Noah’ın dediklerini tam olarak işitemese de iyi bir şey olamayacağına emindi. Ancak daha ne olduğuna dair tahmin dahi yürütemeden bilinci kayboldu. Ne yazık ki bilinci kaybolsa da ruhu henüz göçmemişti.
Noah da fırsattan istifade ruhu hızla söküp yedi.
“Mmm! Leziz. Bağımlısı olunacak derecede hemde.”
Onun ruhunu yedikten sonra vücudu yenilenmiş gibi hissetti. Ne yazık ki bu sadece soyunun tatmin olmasından gelen anlık bir histen ibaretti.
Bu ikisine sürpriz saldırı yapmak gerçekten çok meşagatliydi. Bir kademe üst olduğundan kafa kafaya çarpışmasının mümkünatı yoktu. Teke tekte yenebilirdi. Ancak iki tanesine karşı pek şansı yoktu.
Bu yüzden önce buz kullanıcısını hızla devredışı bıraktı. Böylece alevle teke tek kalabildi. Ancak bu alev kullanıcısı beklediğindende salaktı. Sadece element kullanmaya kendini adamış, temel tekniklerden habersiz birisi olunca biraz oyalayıp, öylece yenebildi.

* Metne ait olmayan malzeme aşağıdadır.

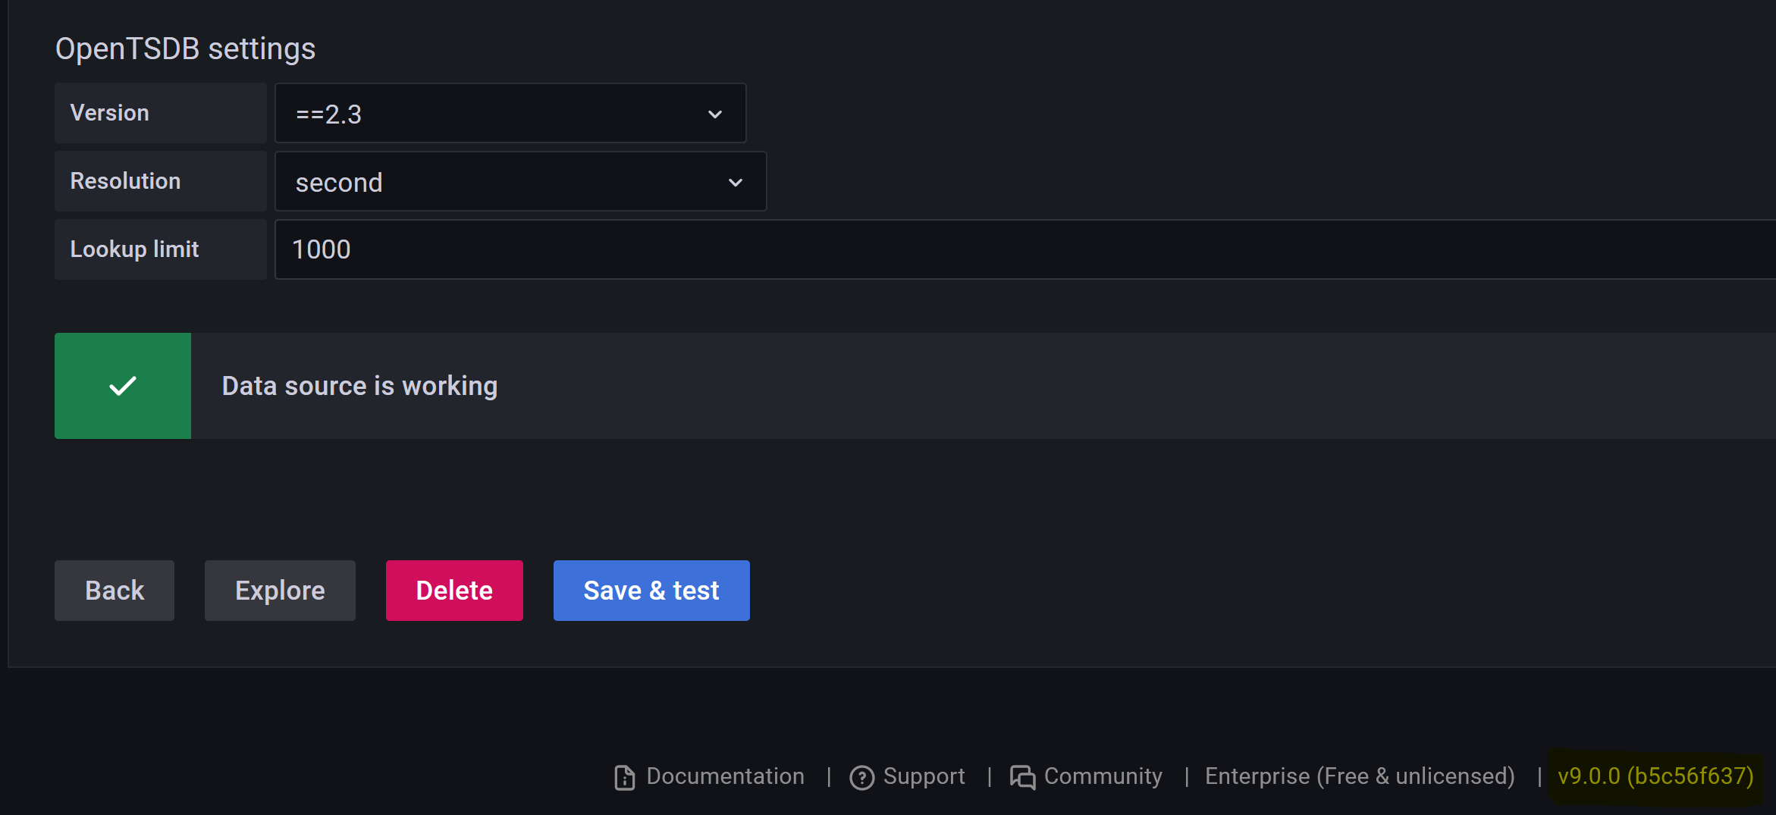Viewport: 1776px width, 815px height.
Task: Click the green checkmark status icon
Action: (x=122, y=386)
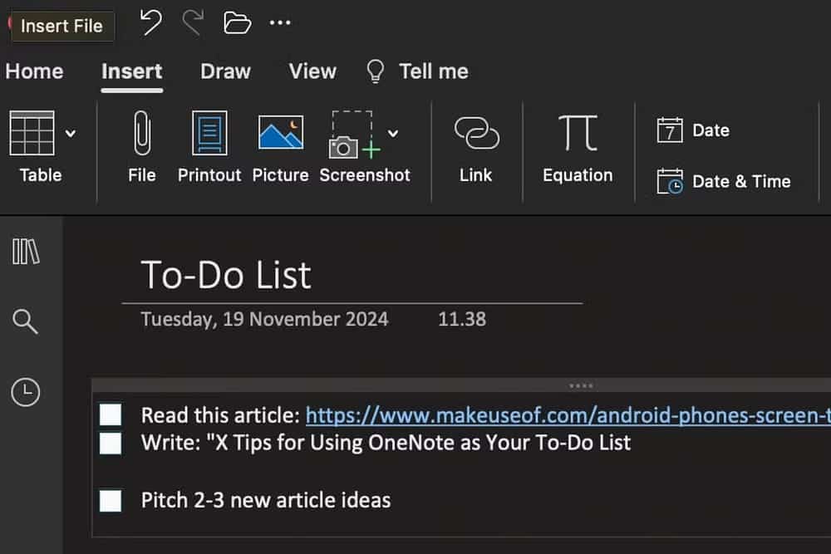Expand the Table dropdown arrow
The width and height of the screenshot is (831, 554).
pos(69,133)
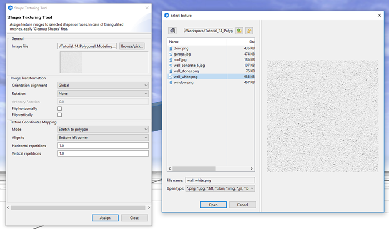Click the file icon beside wall_stones.png
Image resolution: width=389 pixels, height=229 pixels.
click(171, 71)
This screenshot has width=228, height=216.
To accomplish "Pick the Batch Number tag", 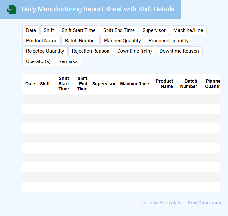I will point(81,41).
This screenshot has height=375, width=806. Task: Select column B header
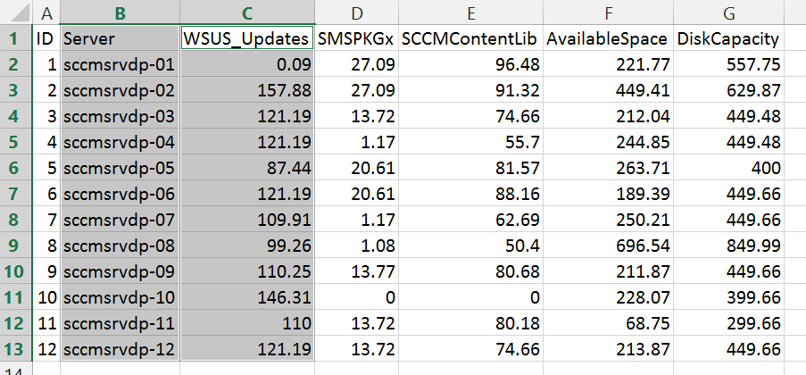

Eğer karşısındaki savaş deneyimi olan birisi olsaydı; gerçekten zor zaman geçirebilirdi ki buna rağmen manasının yüzde yirmi beşini, kan enerjisinin de neredeyse tamamını tüketmişti.
Kan arzusu şiddetle yansa da kabus soyunun tatminliği bunu belli bir ölçüde bastırıyordu.
Kendi kendine mırıldandıktan sonra Julia’ya doğru ilerledi. Adımları oldukça sakindi.
Julia ise onun yaklaşmasını izlemek yerine yaralarına müdahale etmekle meşguldü. Ona bakmadı.
Vücudundaki yaraları sarmadan önce şifa teknikleri kullandı. Açıkçası kullanırken beklenmedik bir biçimde Lunette’nin kullandığından çok daha iyiydi. Tamamıyla iyileşmese de yaralarının kanamasını engellemişti.
Daha sonrada yaranın olduğu yeri giysisinden yırttığı bir parçayla sarmaya başladı.
Bunla uğraşırken Julia ‘Lunette’ye sanırım bunun için teşekkür etmeliyim.’ diye zihnine not etti.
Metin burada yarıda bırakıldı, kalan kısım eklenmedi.